Gallagher has made millions of dollars, starred in special after special (14 one-hour pay cable specials, as he will be the first to mention) and has enjoyed a sex life far more active than a man of his non-existent charm and disturbing looks merits. Yet in Gallagher’s warped imagination, he has been fucked over as completely and inexcusably as any bluesman or hard-working Motown session musician.

Oh sure, Gallagher has made millions and was on television regularly for decades, but in his mind he deserved tens of millions of dollars and his own late night television show. Gallagher’s monstrous and deluded ego won’t accept anything less than a David Letterman or Jay Leno level of fame, success, and money as his rightful due. I mean, he did smash all those fucking watermelons, right? What do you think he did that for, his fucking health? No, he did it so your moron son will fork over his cash for a t-shirt and a CD and your dumb slut of a daughter would give him a hand job after the show, as is his due (I don’t think your son’s a moron and your sister’s a slut, but Gallagher sure does, and he isn’t too keen on you, either).

Gallagher truly hates his audience. Over the course of writing a book about Insane Clown Posse I attended four of their notorious yearly festivals of arts and culture and the only time I ever felt unsafe was during Gallagher’s racist, sexist, and homophobic performance, where he sprayed contempt on the audience along with watermelon fragments and bursts of rotten mustard.

Gallagher hates his audience, he hates a world that has given him so much, and that in turn he has given so little, but perhaps more than anything he hates himself, so he tries to cover up that understandable, eminently justified self-loathing by professing to be better than everyone and everything he comes across.

So when Gallagher’s people contacted Marc Maron’s people about Gallagher appearing on WTF it seemed likely that these two combustible, very different characters would clash. And clash they did, to the point where Gallagher stormed out of the interview, and Maron’s hotel room, after just a half hour.

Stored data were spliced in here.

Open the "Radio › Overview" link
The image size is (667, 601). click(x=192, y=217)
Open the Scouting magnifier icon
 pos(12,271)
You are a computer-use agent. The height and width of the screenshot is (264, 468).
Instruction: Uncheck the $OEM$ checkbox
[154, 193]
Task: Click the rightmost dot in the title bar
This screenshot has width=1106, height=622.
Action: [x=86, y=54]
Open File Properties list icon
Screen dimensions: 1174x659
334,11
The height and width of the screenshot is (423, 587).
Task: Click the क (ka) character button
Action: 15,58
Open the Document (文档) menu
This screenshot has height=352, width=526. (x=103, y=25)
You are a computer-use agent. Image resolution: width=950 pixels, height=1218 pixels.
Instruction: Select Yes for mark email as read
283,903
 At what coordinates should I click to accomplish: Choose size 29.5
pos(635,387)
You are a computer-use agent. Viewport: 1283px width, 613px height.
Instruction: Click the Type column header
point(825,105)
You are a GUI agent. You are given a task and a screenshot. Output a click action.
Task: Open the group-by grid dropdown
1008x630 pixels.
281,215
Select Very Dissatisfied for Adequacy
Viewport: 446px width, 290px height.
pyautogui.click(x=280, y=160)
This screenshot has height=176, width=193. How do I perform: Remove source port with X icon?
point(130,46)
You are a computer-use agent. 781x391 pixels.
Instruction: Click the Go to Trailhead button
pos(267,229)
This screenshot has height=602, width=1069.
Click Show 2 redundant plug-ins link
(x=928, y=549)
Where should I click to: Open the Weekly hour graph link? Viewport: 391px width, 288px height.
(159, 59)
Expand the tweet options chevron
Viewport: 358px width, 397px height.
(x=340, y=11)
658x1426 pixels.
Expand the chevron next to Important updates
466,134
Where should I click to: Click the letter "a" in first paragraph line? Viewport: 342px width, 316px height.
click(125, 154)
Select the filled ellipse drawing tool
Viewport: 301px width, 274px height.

Maron begins the episode by pointing out that it was not his idea to book Gallagher, but that he’d heard reports in The A.V. Club and The Stranger about the homophobic, racist nature of Gallagher’s contemporary material. I suspect part of the reason Gallagher was so indignant was because he realized that Maron did not respect him enough to treat him as anything other than a mild annoyance, a dumb silly joke of a man from the 1980s who had somehow reinvented himself from a harmless dumb joke to a harmful, spiteful, and hateful mean joke.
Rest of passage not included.